Lavenderpurple · 30/04/2020 22:10

Yanbu.
I’d be glad to have 9 months leave lockdown or no lockdown. Unfortunately my job only allows for me to scrap 12 weeks leave and that’s pushing it.
I think they should count themselves lucky.

Shitsgettingcrazy · 30/04/2020 22:13

But it definitely shouldn't be full pay. SMP at most or even unpaid just guarantee that jobs will be kept open.

Why would you get extra SMP?

There still no reason that extra leave will be needed. Or that its actually got an impact above 'we feel cheated from what we though mat leave ws going to be and want it back.

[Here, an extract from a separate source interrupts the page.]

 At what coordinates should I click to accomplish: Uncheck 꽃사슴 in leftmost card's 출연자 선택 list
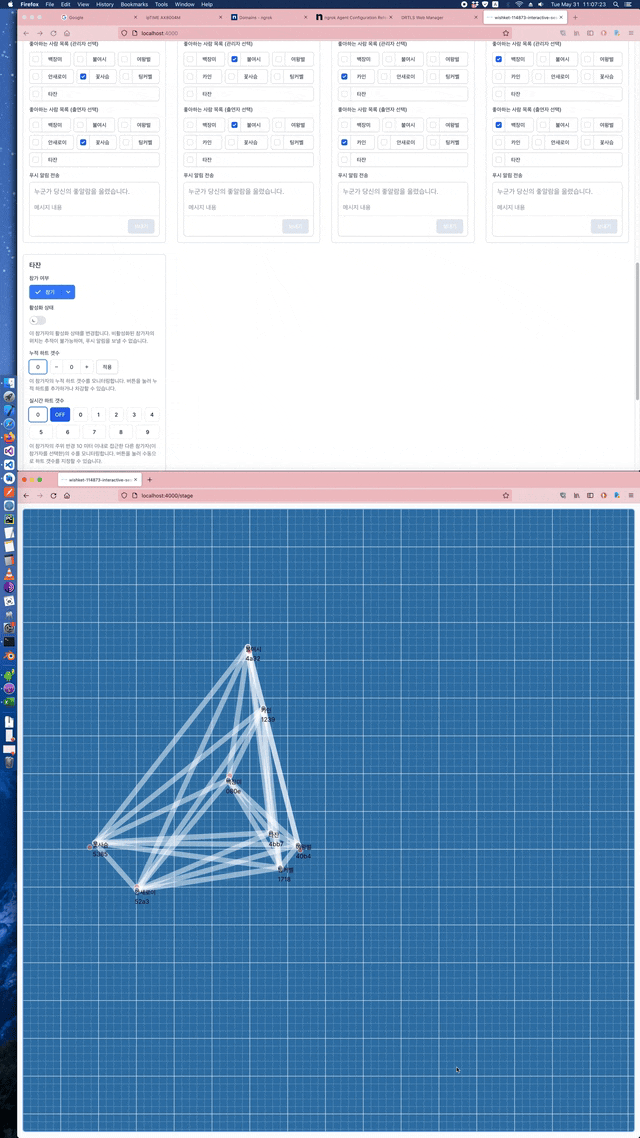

I mean given we don't know how long this will go on for, surly we would still be in some sort of lock down when alot are due to go back.

Parent and baby groups will not be starting again for a long time, surely.

Or is it a case of you got back ASAP and then all new mothers, get 3 months as everything is getting back on their feet?

Tjsmumma · 30/04/2020 22:14

I think the main thing that irritates me the most is people claiming their either 5 week old or 8/9 month olds are 'missing' out on crucial family time. At 5 weeks they have months of maternity left and at 7/9 months they have had months prior to it. Why is it now an issue? If its the later stage, why didnt they do anything abojt it before lock down? It seems as its just an easy option to sau i need more time at home with DC. If you want more time its simple to take but financially its difficult, but, claiming it from the government only makes things mroe difficult for the rest of the world.

Like PP have stated its going to cause a big financial strain doing this, baby groups are not detrimental to a childs development nor is settling in over months there is many different ways to over come this.

I dont think it will pass anyeay but makes you realise peoole really don't see pass their little bubble nor care about others.